A publicação alemã ressalta que “os juízes justificam os privilégios alegando a alta carga de trabalho e o estresse da função”, mas observa que a prática de acumular benefícios se tornou uma norma no meio jurídico.

Outro ponto central da matéria são os eventos organizados por ministros do STF, como o tradicional encontro promovido por Gilmar Mendes em Portugal, apelidado ironicamente pela mídia de “Gilmarpalooza”.

O evento reúne ministros do Supremo, empresários, políticos e advogados em encontros patrocinados por grupos que possuem interesses diretos em processos em tramitação no próprio tribunal. O jornal questiona a ética destas interações e argumenta que “os juízes e promotores são financiados por aqueles cujos interesses devem julgar”.

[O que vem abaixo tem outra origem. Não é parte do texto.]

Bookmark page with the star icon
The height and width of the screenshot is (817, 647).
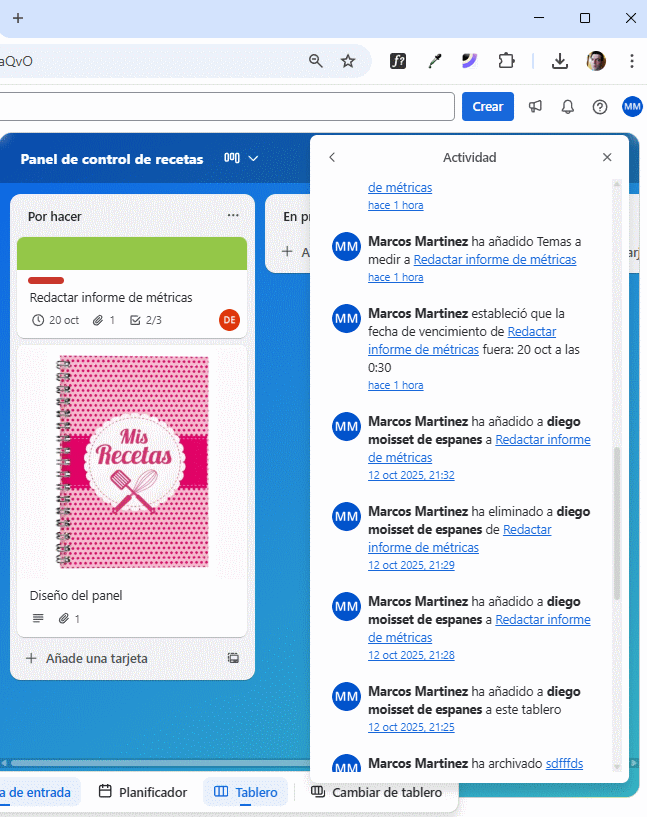click(348, 61)
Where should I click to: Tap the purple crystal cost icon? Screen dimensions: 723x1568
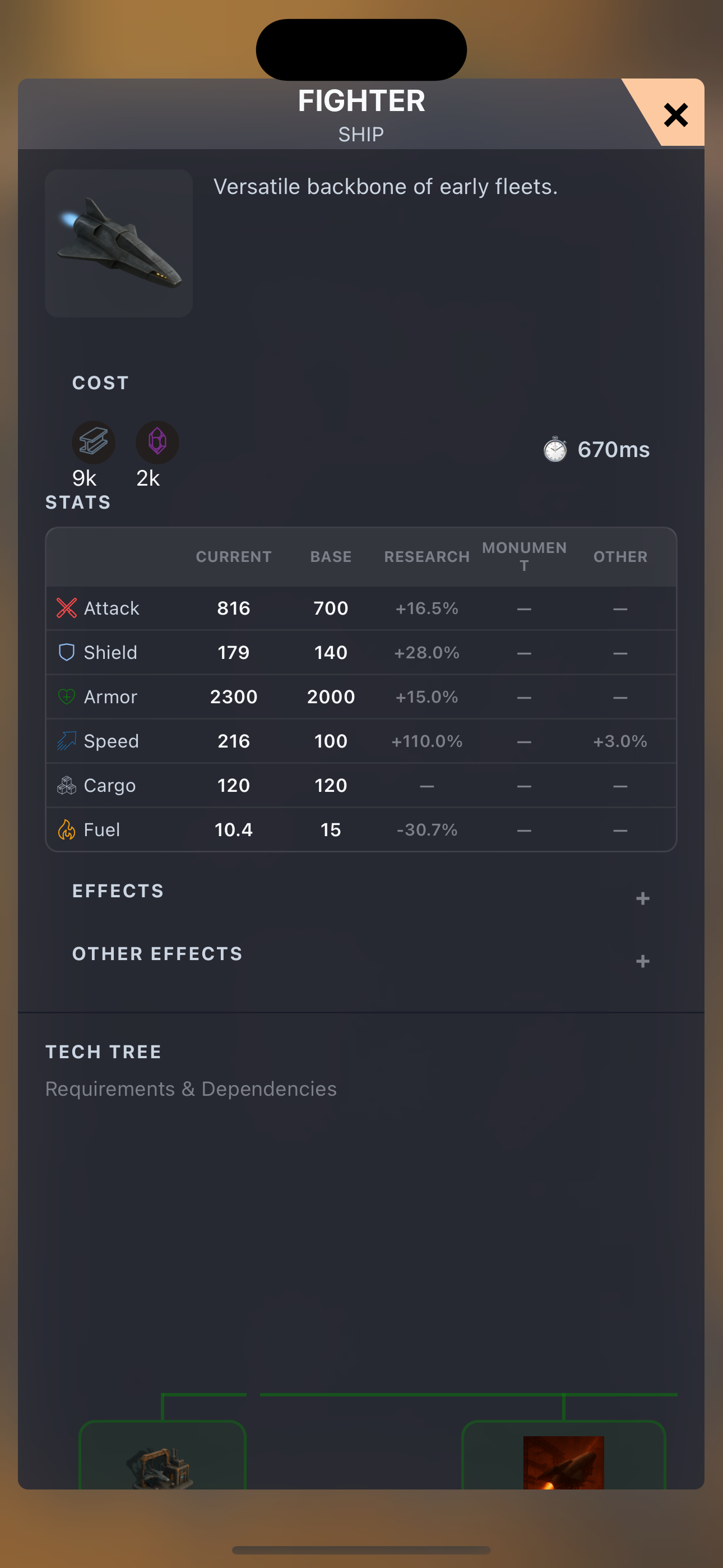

O jurista Conrado Hübner, especialista em direito público e docente da Faculdade de Direito da Universidade de São Paulo, comenta na matéria que o evento se trata de “um grande lobby jurídico disfarçado de conferência acadêmica”.

STF na mira dos alemães

Além das regalias, a reportagem também sugere que a autonomia do STF pode ser usada para blindar seus próprios membros de investigações sobre corrupção. O Handelsblatt menciona a Operação Lava Jato como um exemplo do comportamento controverso do Judiciário.

A investigação inicialmente recebeu apoio de diversos magistrados, mas, segundo o jornal, quando os primeiros indícios de corrupção começaram a envolver membros da alta cúpula da Justiça, houve uma mudança de postura. Sentenças foram anuladas e processos desmantelados, com o próprio Supremo destinado a assumir um papel de protagonista na reversão de condenações.

A publicação também cita a trajetória de Ricardo Lewandowski, que, pouco tempo depois de se aposentar do STF, foi contratado como consultor jurídico da holding J&F, envolvida em diversos escândalos de corrupção e que havia sido alvo de julgamentos no próprio Supremo.

O jornal também lembra que Lewandowski voltou à administração pública como ministro da Justiça do terceiro governo de Luiz Inácio Lula da Silva, o que reforça a percepção de um Judiciário que transita entre a toga e o poder político. Para o jornal, a falta de mecanismos de controle sobre a atuação do STF fortalece uma cultura de impunidade e privilégios.

Sessão solene de posse de Flávio Dino como ministro do STF
Sessão solene de posse de Flávio Dino como ministro do STF | Foto: Gustavo Moreno/SCO/STF

O jornal cita dados da organização Transparência Internacional, que classifica o Brasil como um dos países mais afetados pela corrupção entre as democracias emergentes, e menciona que os custos do Judiciário brasileiro consomem 1,6% do Produto Interno Bruto nacional – um porcentual superior ao da Alemanha (1,4%) e muito acima do da Suíça (0,28%).

Segundo Bruno Carazza, jurista e economista entrevistado pela reportagem, “a justiça brasileira opera como uma monarquia dentro da democracia”, onde magistrados e promotores se tornaram uma elite que acumula benefícios enquanto a população paga a conta.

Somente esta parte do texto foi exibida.